■ Text
= Beginning of Section =

The recent remarks by Kushtia‑3 lawmaker Amir Hamza about his fellow parliamentarians have sparked widespread outrage. In a viral clip, Hamza, speaking in a public sermon, described his first day in parliament as follows:
“There were Rumeen Farhana Apa and Minister Patal’s daughter, Farzana Sharmin. On my right and left, I saw such pot-bellied people. Since the seats are arranged in advance, we do not even know who will sit where. By Allah’s will, when I entered, I found pot-bellied people on both sides — so huge that, if cut open, perhaps bridges and culverts would be revealed.”
Many have rightly condemned the blatant body-shaming in these comments. The language is crude, vulgar, and demeaning, reducing his colleagues to grotesque physical caricatures for cheap laughs.
Yet the issue runs deeper than body-shaming. And we need to call a spade a spade.
At its core, Hamza’s remarks are outright sexist. They expose a mindset that treats women’s bodies as objects of humour and sexualised spectacle rather than respecting them as equals.
By naming Rumeen Farhana and Farzana Sharmin, he directed attention to their bodies, inviting ridicule and sexualised scrutiny. This reduces their professional identity to mere appearance -- a classic mechanism of sexism, where women are often devalued, policed, and judged based on looks rather than abilities.
More than just insult, sexism is about power too. Hamza’s words assert male authority over female. By making women the subject of public ridicule, he signals that their presence in parliament -- traditionally a male-dominated space -- is open to commentary and judgement, undermining their legitimacy.
Delivering this vulgarity during a religious sermon, a setting meant for moral guidance, makes it especially repulsive and hypocritical. The audience was invited to laugh along, while Hamza’s dual authority as MP and preacher lent his degrading words undue credibility.

= End of Section =

In the text about Amir Hamza's remarks, which constituency does Hamza represent in parliament? The records that follow are drawn from a different source than the text about Amir Hamza's remarks.

■ Data extract
= Beginning of Section =

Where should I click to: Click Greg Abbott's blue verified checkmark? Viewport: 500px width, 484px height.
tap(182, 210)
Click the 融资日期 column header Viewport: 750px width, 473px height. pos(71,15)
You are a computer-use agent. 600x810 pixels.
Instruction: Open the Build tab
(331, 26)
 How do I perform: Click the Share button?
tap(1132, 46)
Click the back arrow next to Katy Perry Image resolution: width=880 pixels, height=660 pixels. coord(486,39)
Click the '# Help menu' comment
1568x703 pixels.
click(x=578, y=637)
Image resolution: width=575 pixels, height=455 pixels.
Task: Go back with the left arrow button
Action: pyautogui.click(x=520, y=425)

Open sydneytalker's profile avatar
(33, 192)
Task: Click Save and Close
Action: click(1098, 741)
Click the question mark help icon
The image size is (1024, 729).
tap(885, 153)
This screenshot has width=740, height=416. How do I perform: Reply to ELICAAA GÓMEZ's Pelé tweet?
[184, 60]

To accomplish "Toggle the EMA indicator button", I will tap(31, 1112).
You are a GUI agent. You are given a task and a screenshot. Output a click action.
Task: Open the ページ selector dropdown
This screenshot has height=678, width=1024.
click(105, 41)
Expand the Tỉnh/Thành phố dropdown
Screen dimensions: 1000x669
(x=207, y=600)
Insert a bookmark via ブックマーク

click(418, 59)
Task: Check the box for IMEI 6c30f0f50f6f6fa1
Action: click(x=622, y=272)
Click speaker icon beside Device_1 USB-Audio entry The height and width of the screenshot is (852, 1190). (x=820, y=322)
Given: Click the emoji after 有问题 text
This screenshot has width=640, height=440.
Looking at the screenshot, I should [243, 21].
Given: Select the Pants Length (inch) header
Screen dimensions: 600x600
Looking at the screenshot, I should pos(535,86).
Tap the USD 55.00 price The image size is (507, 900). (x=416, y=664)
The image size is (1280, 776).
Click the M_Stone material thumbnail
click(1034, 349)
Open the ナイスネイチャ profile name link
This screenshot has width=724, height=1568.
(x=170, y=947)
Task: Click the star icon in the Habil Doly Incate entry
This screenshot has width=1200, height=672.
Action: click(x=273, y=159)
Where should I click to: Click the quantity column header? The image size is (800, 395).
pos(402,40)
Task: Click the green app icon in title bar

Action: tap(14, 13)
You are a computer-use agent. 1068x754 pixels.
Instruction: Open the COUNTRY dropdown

= End of Section =

■ Answer for this exercise
Kushtia‑3.